Can you copy the entries below verbatim, starting at the line that contains "Identify the location of x-tick-label: 1.5." and continuing through the end of the entries, with the pictures omitted?

[Pixel coordinate grounding data]
■ ■ ■ ■
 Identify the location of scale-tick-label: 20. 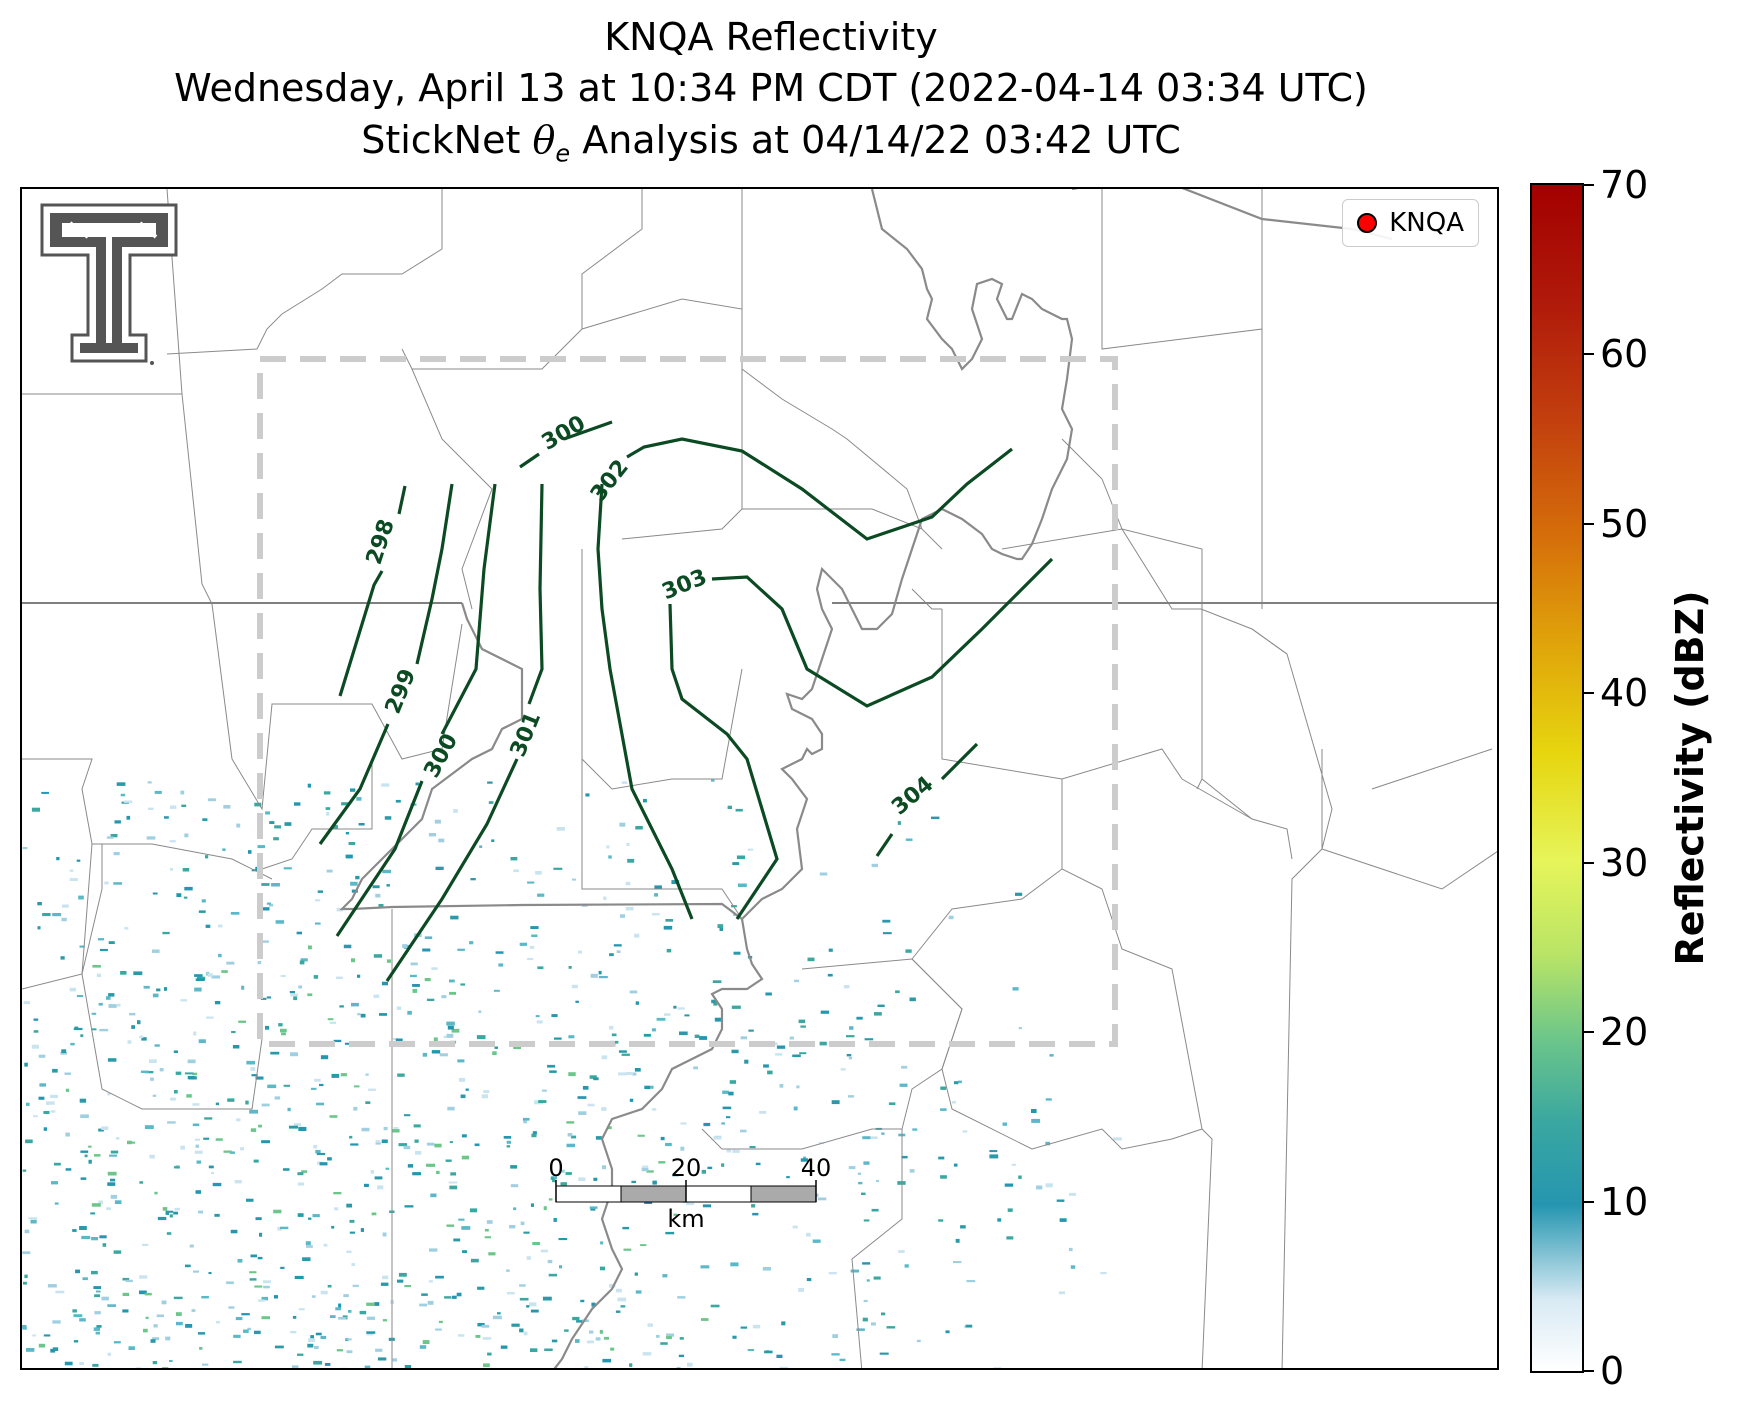
(686, 1168).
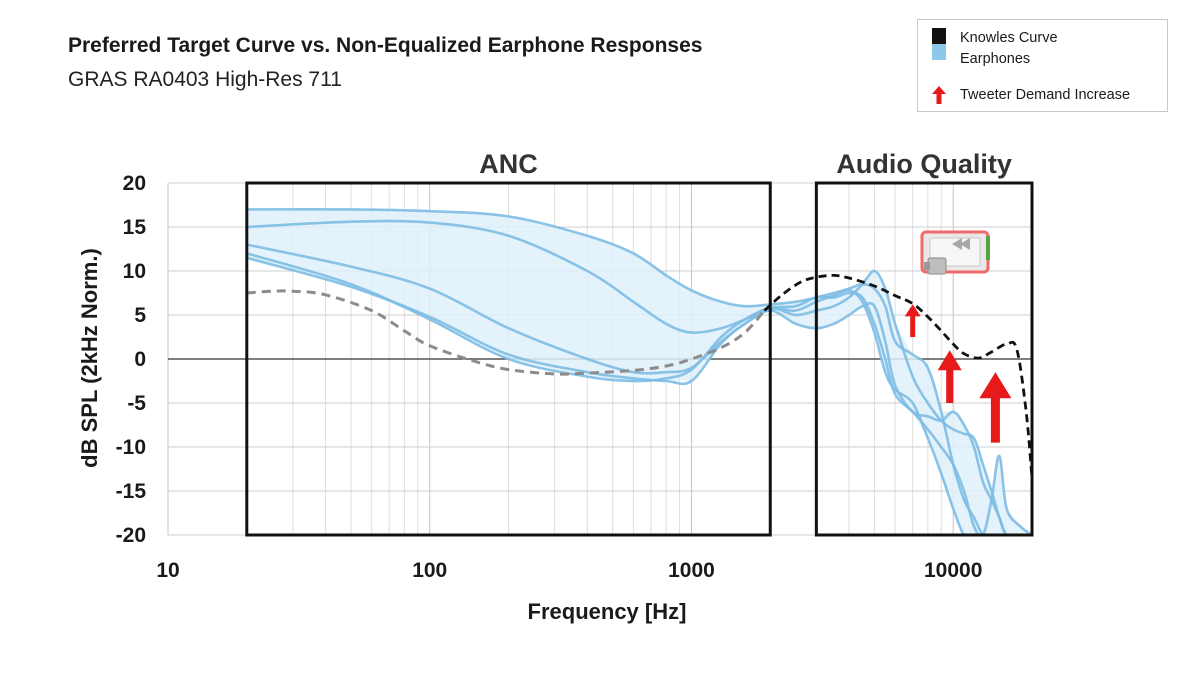 This screenshot has width=1200, height=675. I want to click on region-label: ANC, so click(508, 164).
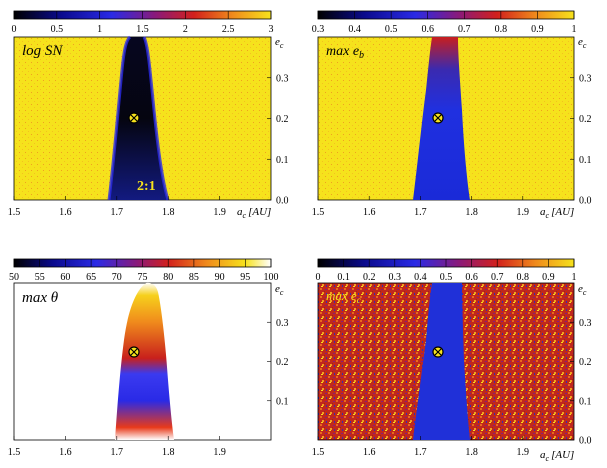 This screenshot has height=468, width=607. Describe the element at coordinates (345, 52) in the screenshot. I see `panel-label: max eb` at that location.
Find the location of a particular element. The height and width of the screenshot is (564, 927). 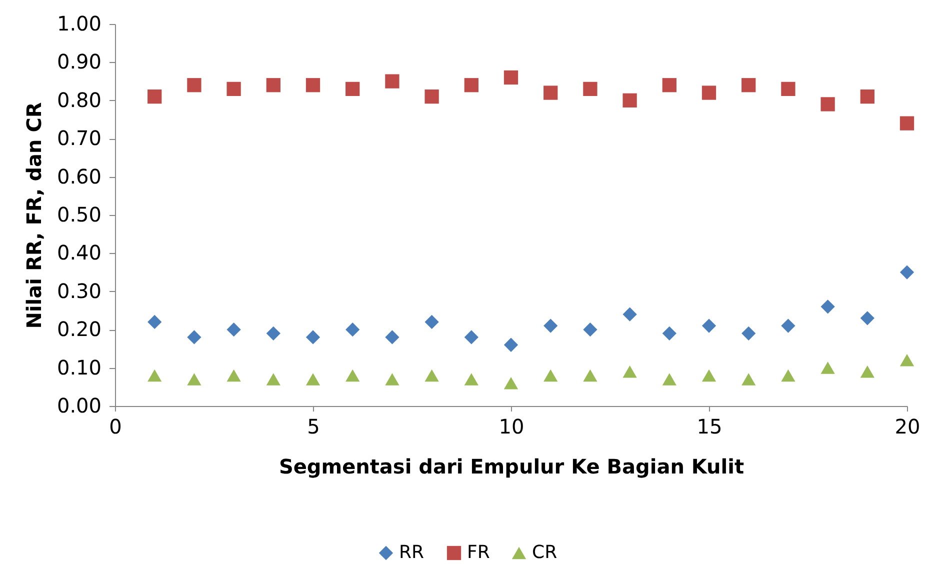

y-tick-label: 0.20 is located at coordinates (79, 330).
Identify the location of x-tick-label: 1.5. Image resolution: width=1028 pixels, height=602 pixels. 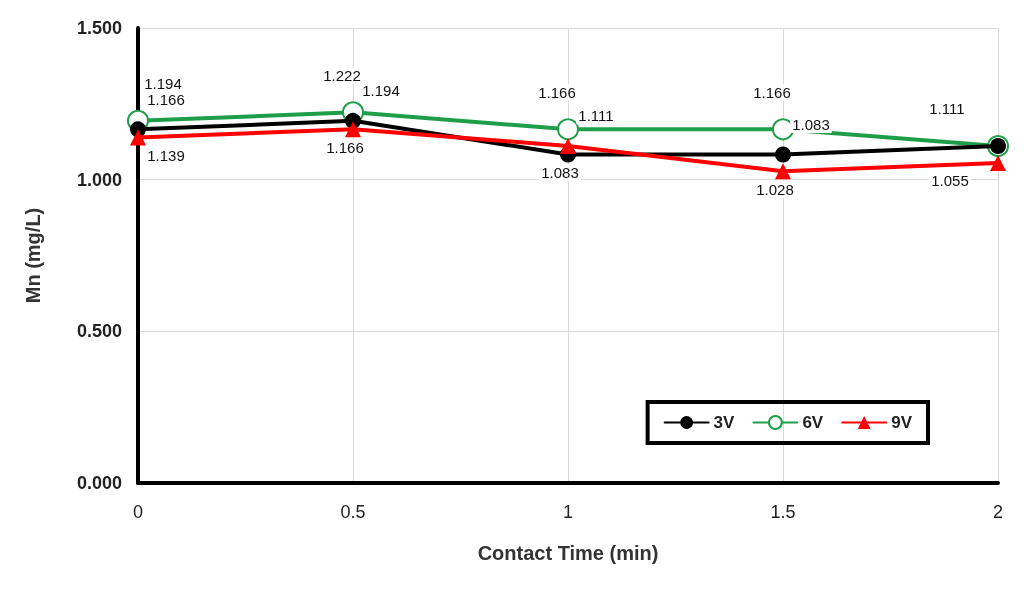
(783, 512).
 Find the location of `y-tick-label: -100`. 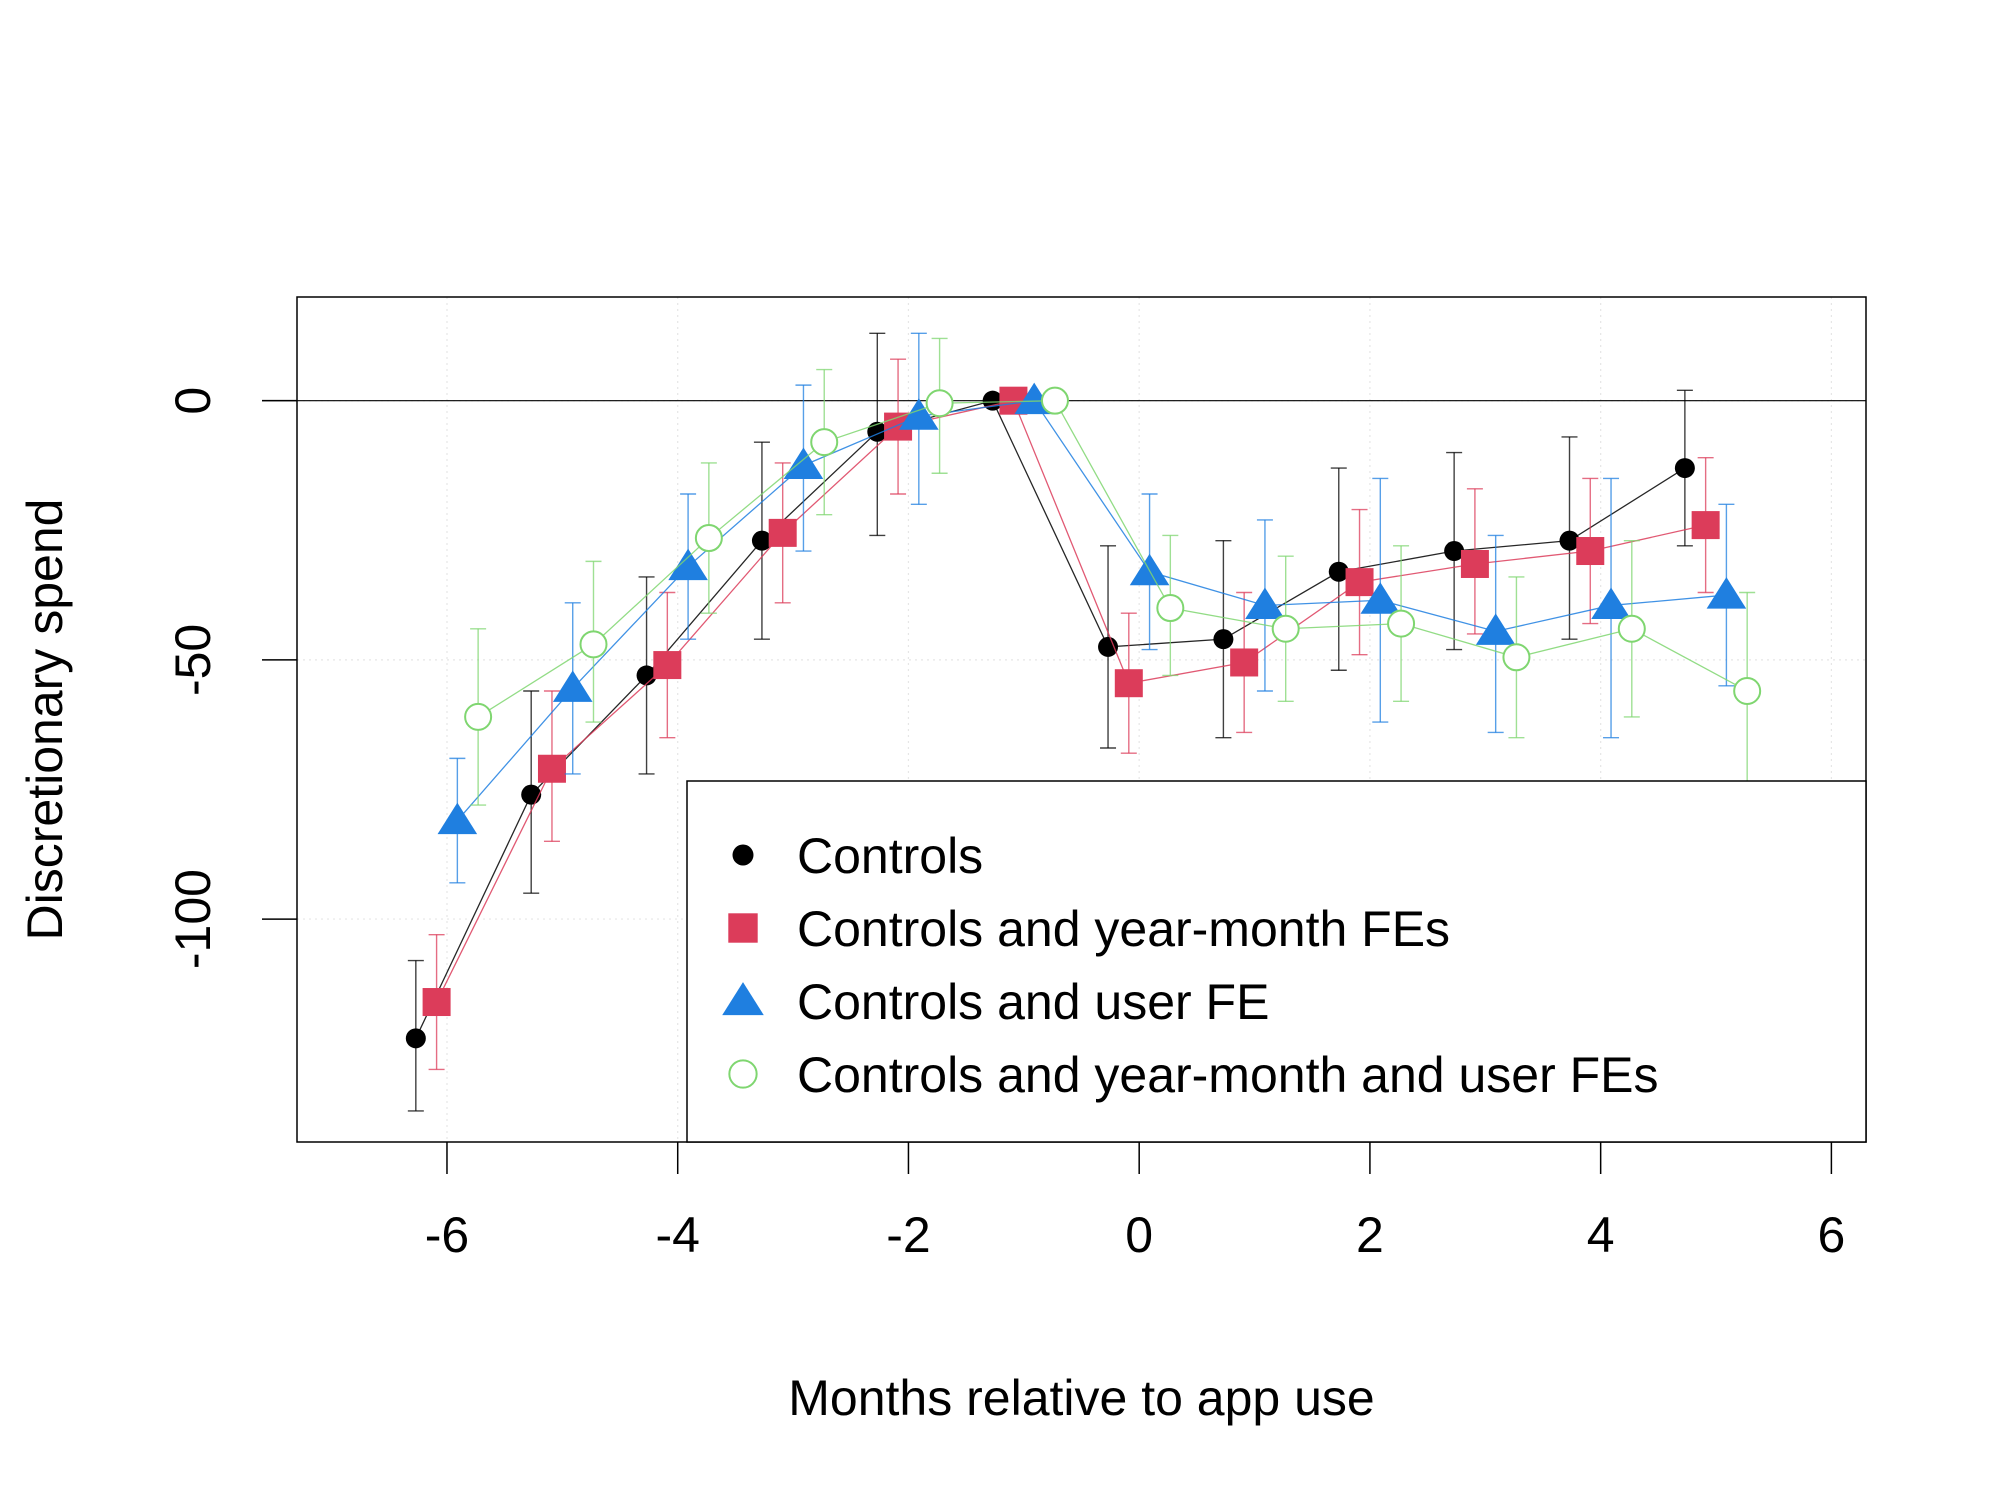

y-tick-label: -100 is located at coordinates (193, 919).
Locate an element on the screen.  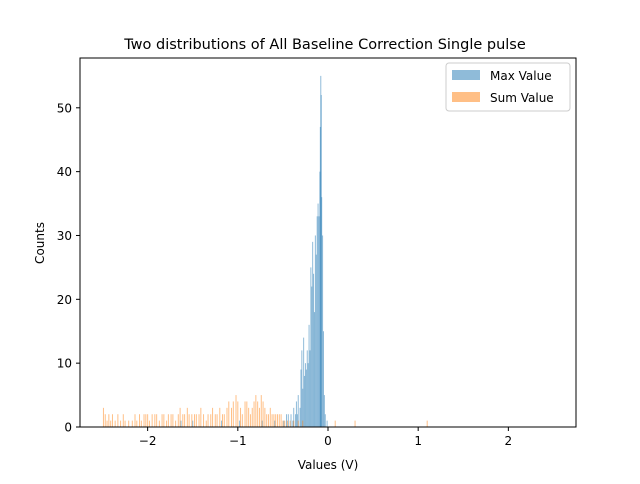
y-tick-label: 0 is located at coordinates (68, 428).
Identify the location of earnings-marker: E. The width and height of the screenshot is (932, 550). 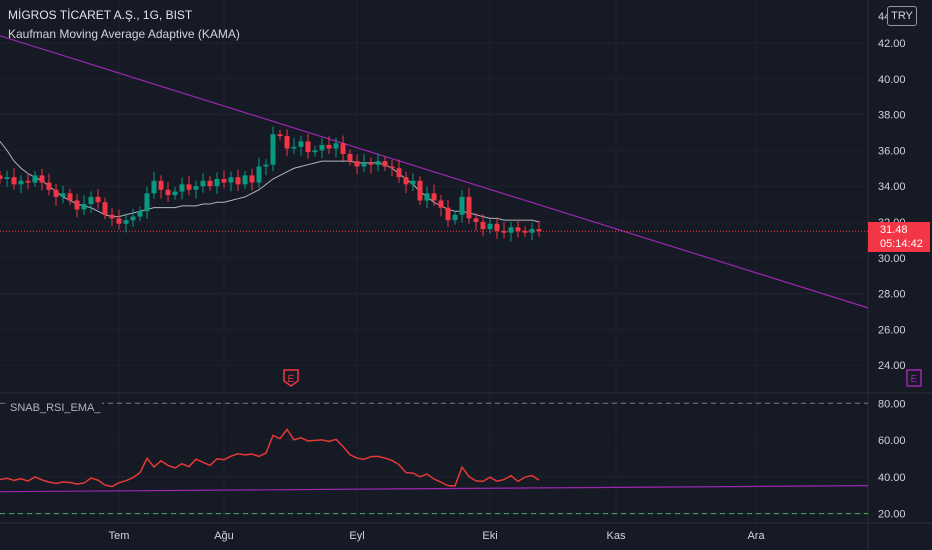
(291, 378).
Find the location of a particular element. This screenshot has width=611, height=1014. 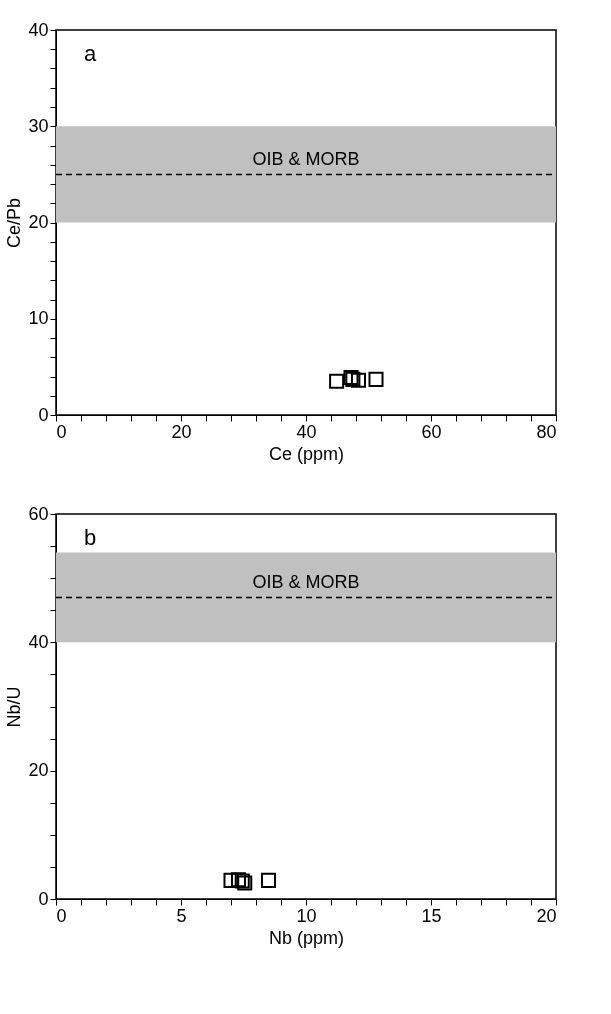

y-tick-label: 30 is located at coordinates (38, 126).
■ ■ ■ ■
Your solution:
Identify the location of x-tick-label: 1.5. Image resolution: width=1028 pixels, height=602 pixels. 
(783, 512).
 Find the location of `y-tick-label: -100`. 

y-tick-label: -100 is located at coordinates (193, 919).
Locate an element on the screen.  
y-tick-label: 0 is located at coordinates (68, 428).
Identify the location of earnings-marker: E. The width and height of the screenshot is (932, 550). 
(291, 378).
Find the location of a particular element. This screenshot has width=611, height=1014. 

y-tick-label: 30 is located at coordinates (38, 126).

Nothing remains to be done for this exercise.